(Problem to solve):
Please copy the part of the records that opens with the line containing "Task: Click the Get started button" and closes with the line containing "point(129,51)", both lines included, reproducing each line without any change.

(Records for this task):
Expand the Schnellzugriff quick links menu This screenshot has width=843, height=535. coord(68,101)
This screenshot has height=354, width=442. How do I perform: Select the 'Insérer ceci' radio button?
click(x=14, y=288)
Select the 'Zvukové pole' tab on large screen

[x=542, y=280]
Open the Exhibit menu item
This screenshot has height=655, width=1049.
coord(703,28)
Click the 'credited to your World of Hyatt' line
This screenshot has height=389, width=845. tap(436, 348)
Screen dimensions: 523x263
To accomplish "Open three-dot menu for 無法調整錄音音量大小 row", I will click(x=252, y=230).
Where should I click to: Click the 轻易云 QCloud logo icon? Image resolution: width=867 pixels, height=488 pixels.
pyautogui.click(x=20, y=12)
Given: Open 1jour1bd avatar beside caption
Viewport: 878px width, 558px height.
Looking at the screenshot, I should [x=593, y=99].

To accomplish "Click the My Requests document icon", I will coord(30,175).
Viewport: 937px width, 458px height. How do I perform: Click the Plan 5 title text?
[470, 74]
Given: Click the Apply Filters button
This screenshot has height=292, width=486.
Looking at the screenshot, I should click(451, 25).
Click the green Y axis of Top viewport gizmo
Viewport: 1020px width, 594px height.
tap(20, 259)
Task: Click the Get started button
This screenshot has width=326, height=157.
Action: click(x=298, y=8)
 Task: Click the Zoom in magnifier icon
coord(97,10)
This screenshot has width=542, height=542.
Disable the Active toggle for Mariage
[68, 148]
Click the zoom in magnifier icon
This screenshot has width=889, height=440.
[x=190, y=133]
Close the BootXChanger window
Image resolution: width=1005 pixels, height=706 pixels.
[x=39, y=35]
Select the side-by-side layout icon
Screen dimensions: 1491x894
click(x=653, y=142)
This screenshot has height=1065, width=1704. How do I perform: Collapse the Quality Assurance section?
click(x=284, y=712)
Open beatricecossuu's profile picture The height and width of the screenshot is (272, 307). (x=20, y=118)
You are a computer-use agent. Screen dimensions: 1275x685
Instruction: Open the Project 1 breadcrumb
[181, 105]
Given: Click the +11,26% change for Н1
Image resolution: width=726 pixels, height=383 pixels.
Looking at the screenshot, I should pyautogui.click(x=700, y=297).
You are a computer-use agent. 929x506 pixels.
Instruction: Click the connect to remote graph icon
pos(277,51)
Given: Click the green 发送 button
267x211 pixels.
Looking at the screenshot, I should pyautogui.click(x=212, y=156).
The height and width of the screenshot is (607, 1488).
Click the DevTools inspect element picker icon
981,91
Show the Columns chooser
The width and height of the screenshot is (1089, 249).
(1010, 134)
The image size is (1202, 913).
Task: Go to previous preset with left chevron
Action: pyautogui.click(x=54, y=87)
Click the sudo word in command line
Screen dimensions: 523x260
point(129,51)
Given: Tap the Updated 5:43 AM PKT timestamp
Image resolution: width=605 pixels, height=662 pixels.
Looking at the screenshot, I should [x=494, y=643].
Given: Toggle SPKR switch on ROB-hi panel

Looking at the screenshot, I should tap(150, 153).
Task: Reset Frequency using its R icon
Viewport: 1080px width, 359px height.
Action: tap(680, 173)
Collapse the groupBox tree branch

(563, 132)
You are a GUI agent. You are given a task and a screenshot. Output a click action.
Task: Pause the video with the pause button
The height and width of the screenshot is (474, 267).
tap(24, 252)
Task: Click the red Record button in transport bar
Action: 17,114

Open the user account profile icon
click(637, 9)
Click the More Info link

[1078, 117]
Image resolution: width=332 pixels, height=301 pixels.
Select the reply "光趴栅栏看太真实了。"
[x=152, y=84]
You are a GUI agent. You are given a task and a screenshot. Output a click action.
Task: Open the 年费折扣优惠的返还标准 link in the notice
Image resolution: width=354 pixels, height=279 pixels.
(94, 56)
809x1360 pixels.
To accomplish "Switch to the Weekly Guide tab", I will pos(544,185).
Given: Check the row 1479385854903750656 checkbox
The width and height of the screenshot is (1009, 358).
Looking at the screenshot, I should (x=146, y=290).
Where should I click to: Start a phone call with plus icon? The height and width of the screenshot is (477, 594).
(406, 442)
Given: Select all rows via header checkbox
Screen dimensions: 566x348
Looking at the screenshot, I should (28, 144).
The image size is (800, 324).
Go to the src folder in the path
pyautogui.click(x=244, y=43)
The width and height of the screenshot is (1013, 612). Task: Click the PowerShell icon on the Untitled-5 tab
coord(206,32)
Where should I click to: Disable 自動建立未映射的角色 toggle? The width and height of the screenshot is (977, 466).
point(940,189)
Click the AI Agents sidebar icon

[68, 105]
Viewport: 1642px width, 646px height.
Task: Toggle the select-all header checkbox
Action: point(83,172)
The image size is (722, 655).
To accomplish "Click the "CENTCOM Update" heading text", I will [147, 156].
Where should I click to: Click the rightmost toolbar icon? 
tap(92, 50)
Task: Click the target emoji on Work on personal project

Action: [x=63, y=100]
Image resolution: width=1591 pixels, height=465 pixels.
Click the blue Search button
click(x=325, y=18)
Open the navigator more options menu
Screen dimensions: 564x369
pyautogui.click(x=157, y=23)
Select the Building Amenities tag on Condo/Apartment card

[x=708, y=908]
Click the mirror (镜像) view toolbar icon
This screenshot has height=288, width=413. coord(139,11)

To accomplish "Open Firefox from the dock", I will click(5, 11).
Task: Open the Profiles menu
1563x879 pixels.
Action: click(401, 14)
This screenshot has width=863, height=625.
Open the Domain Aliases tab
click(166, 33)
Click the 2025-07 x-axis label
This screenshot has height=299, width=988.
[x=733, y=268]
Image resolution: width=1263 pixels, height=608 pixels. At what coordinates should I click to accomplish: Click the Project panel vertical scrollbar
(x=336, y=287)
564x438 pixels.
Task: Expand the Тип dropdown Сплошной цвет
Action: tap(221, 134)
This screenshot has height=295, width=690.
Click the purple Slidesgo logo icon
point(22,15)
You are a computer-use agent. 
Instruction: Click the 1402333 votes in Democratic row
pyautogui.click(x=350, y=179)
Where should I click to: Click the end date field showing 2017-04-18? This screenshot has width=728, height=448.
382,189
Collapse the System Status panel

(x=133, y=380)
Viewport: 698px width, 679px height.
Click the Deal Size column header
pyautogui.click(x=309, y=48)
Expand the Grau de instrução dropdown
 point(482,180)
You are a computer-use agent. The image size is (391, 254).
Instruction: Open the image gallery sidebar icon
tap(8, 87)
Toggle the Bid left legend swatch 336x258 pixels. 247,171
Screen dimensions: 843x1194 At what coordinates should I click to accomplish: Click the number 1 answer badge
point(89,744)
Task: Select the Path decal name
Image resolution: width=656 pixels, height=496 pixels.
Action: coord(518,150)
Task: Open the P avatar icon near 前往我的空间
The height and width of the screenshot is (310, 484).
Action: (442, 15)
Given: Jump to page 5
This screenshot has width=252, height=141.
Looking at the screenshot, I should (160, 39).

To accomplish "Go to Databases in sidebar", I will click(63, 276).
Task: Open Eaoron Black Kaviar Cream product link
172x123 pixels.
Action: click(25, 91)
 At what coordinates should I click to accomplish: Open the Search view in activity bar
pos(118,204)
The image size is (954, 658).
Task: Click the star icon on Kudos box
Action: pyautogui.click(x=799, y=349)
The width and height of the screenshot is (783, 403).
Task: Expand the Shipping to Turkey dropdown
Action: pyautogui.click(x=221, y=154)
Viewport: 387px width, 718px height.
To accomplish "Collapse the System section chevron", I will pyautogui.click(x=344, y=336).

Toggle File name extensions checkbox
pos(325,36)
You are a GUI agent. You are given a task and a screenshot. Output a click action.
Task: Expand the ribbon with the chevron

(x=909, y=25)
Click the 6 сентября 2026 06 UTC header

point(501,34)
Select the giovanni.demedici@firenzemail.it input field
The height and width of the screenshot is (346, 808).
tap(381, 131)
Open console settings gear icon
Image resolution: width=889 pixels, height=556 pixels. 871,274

(Written response):
Task: Click the Get started button
This screenshot has width=326, height=157.
Action: click(x=298, y=8)
 Task: Click the Zoom in magnifier icon
coord(97,10)
This screenshot has width=542, height=542.
Disable the Active toggle for Mariage
[68, 148]
Click the zoom in magnifier icon
This screenshot has width=889, height=440.
[x=190, y=133]
Close the BootXChanger window
Image resolution: width=1005 pixels, height=706 pixels.
[x=39, y=35]
Select the side-by-side layout icon
Screen dimensions: 1491x894
click(x=653, y=142)
This screenshot has height=1065, width=1704. How do I perform: Collapse the Quality Assurance section?
click(x=284, y=712)
Open beatricecossuu's profile picture The height and width of the screenshot is (272, 307). (x=20, y=118)
You are a computer-use agent. Screen dimensions: 1275x685
Instruction: Open the Project 1 breadcrumb
[181, 105]
Given: Click the +11,26% change for Н1
Image resolution: width=726 pixels, height=383 pixels.
Looking at the screenshot, I should pyautogui.click(x=700, y=297).
You are a computer-use agent. 929x506 pixels.
Instruction: Click the connect to remote graph icon
pos(277,51)
Given: Click the green 发送 button
267x211 pixels.
Looking at the screenshot, I should pyautogui.click(x=212, y=156).
The height and width of the screenshot is (607, 1488).
Click the DevTools inspect element picker icon
981,91
Show the Columns chooser
The width and height of the screenshot is (1089, 249).
(1010, 134)
The image size is (1202, 913).
Task: Go to previous preset with left chevron
Action: pyautogui.click(x=54, y=87)
Click the sudo word in command line
Screen dimensions: 523x260
point(129,51)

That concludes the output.